Collected data:
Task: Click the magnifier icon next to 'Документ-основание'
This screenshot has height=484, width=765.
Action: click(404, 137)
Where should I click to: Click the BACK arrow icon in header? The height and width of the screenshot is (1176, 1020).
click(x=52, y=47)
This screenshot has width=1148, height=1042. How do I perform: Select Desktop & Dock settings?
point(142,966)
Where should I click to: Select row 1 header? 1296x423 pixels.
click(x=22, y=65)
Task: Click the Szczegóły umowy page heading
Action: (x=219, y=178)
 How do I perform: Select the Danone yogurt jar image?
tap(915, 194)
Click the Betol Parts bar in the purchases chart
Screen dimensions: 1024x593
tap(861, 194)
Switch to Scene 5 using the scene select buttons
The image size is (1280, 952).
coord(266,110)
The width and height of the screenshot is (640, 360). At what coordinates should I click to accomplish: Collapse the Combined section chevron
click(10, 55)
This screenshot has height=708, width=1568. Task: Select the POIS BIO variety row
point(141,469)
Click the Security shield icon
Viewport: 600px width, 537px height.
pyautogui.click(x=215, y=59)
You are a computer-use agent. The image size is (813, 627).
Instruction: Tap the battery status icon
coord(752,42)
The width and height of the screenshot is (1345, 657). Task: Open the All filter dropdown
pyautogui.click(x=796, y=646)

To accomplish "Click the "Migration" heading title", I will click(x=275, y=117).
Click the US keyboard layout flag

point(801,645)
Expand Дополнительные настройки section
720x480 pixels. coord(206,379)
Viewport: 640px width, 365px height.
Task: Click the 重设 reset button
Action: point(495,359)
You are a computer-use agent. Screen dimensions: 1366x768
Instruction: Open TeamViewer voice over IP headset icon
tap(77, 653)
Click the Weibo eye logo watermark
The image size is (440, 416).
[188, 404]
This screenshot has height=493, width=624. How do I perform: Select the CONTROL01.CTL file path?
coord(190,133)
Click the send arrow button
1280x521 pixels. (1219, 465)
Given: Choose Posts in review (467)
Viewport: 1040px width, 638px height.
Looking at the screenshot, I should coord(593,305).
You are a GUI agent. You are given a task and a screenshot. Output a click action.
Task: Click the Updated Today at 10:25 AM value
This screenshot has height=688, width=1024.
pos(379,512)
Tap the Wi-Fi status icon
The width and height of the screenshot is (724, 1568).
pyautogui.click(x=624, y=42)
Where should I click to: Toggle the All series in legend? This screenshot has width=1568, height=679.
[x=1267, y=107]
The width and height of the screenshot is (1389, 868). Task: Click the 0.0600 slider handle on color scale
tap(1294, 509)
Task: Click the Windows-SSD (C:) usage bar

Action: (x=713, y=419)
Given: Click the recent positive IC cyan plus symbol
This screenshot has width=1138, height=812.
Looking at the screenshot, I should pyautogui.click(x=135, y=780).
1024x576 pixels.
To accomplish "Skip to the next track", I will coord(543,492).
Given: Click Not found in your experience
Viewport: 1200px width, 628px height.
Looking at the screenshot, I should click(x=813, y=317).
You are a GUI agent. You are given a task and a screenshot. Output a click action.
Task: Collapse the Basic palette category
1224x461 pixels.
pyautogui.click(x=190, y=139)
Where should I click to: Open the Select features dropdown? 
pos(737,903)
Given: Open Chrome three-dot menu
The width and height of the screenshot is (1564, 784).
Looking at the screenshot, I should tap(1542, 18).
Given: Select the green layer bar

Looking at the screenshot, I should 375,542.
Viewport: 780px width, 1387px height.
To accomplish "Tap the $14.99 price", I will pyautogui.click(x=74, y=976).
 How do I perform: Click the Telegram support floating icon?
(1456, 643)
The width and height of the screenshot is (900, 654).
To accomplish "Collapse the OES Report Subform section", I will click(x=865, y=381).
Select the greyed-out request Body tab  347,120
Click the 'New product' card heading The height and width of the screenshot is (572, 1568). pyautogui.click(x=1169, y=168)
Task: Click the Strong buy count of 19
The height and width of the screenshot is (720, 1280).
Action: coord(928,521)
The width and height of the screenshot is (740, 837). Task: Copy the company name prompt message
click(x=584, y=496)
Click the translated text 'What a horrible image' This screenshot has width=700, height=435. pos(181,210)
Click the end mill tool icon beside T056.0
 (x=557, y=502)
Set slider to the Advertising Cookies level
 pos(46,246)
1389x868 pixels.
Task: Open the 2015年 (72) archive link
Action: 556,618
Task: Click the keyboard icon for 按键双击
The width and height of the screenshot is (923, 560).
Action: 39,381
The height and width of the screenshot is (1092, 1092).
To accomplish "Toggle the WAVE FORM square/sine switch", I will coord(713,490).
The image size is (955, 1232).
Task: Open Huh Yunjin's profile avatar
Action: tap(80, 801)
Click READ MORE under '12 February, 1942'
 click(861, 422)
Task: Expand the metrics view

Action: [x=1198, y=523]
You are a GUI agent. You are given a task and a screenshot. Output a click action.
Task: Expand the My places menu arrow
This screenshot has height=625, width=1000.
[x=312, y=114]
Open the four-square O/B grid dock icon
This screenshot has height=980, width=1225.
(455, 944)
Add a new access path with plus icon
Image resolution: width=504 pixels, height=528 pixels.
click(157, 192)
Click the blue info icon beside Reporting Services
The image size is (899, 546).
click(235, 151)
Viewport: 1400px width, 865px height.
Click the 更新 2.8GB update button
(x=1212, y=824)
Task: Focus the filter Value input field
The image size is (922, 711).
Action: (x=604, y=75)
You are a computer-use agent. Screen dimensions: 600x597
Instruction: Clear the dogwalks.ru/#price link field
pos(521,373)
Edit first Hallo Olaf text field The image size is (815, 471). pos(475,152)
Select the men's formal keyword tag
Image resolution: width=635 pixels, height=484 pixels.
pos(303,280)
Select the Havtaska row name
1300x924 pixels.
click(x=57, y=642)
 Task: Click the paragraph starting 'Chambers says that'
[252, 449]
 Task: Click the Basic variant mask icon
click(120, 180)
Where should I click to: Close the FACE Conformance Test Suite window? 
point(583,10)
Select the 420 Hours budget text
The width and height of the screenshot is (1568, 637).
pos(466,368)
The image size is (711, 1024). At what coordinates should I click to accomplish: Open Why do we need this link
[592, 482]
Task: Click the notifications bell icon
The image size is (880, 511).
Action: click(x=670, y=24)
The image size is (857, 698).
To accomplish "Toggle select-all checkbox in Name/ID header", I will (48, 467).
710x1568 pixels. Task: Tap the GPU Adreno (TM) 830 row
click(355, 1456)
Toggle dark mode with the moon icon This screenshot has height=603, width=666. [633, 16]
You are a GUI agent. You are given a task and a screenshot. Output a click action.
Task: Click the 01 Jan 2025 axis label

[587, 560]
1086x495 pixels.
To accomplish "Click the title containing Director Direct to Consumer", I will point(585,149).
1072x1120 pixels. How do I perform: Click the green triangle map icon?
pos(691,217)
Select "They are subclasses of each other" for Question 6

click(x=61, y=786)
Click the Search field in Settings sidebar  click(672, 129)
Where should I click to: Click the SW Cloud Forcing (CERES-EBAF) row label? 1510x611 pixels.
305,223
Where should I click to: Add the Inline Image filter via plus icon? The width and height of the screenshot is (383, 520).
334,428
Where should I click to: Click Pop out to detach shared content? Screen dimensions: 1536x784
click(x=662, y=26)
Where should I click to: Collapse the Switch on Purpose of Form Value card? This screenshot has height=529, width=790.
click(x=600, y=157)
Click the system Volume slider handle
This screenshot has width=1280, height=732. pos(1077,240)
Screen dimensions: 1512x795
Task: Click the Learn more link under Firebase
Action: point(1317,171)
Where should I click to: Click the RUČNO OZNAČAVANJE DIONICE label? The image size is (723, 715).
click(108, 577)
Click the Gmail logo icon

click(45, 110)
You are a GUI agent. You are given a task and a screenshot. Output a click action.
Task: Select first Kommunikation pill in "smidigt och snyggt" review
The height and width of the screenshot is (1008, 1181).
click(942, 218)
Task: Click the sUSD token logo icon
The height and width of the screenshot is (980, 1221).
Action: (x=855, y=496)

WHAT THE EXERCISE ASKS:
Nothing but the lines from the start of the data above through the line with "Task: Click the Updated" should appear in your answer, copied exactly.

ANSWER FOR THIS EXERCISE:
Task: Click the magnifier icon next to 'Документ-основание'
This screenshot has height=484, width=765.
Action: click(404, 137)
Where should I click to: Click the BACK arrow icon in header? The height and width of the screenshot is (1176, 1020).
click(x=52, y=47)
This screenshot has width=1148, height=1042. How do I perform: Select Desktop & Dock settings?
point(142,966)
Where should I click to: Select row 1 header? 1296x423 pixels.
click(x=22, y=65)
Task: Click the Szczegóły umowy page heading
Action: (x=219, y=178)
 How do I perform: Select the Danone yogurt jar image?
tap(915, 194)
Click the Betol Parts bar in the purchases chart
Screen dimensions: 1024x593
tap(861, 194)
Switch to Scene 5 using the scene select buttons
The image size is (1280, 952).
coord(266,110)
The width and height of the screenshot is (640, 360). At what coordinates should I click to accomplish: Collapse the Combined section chevron
click(10, 55)
This screenshot has height=708, width=1568. Task: Select the POIS BIO variety row
point(141,469)
Click the Security shield icon
Viewport: 600px width, 537px height.
pyautogui.click(x=215, y=59)
You are a computer-use agent. The image size is (813, 627).
Instruction: Tap the battery status icon
coord(752,42)
The width and height of the screenshot is (1345, 657). Task: Open the All filter dropdown
pyautogui.click(x=796, y=646)

To accomplish "Click the "Migration" heading title", I will click(x=275, y=117).
Click the US keyboard layout flag

point(801,645)
Expand Дополнительные настройки section
720x480 pixels. coord(206,379)
Viewport: 640px width, 365px height.
Task: Click the 重设 reset button
Action: point(495,359)
You are a computer-use agent. Screen dimensions: 1366x768
Instruction: Open TeamViewer voice over IP headset icon
tap(77, 653)
Click the Weibo eye logo watermark
The image size is (440, 416).
[188, 404]
This screenshot has height=493, width=624. How do I perform: Select the CONTROL01.CTL file path?
coord(190,133)
Click the send arrow button
1280x521 pixels. (1219, 465)
Given: Choose Posts in review (467)
Viewport: 1040px width, 638px height.
Looking at the screenshot, I should coord(593,305).
You are a GUI agent. You are given a task and a screenshot. Output a click action.
Task: Click the Updated Today at 10:25 AM value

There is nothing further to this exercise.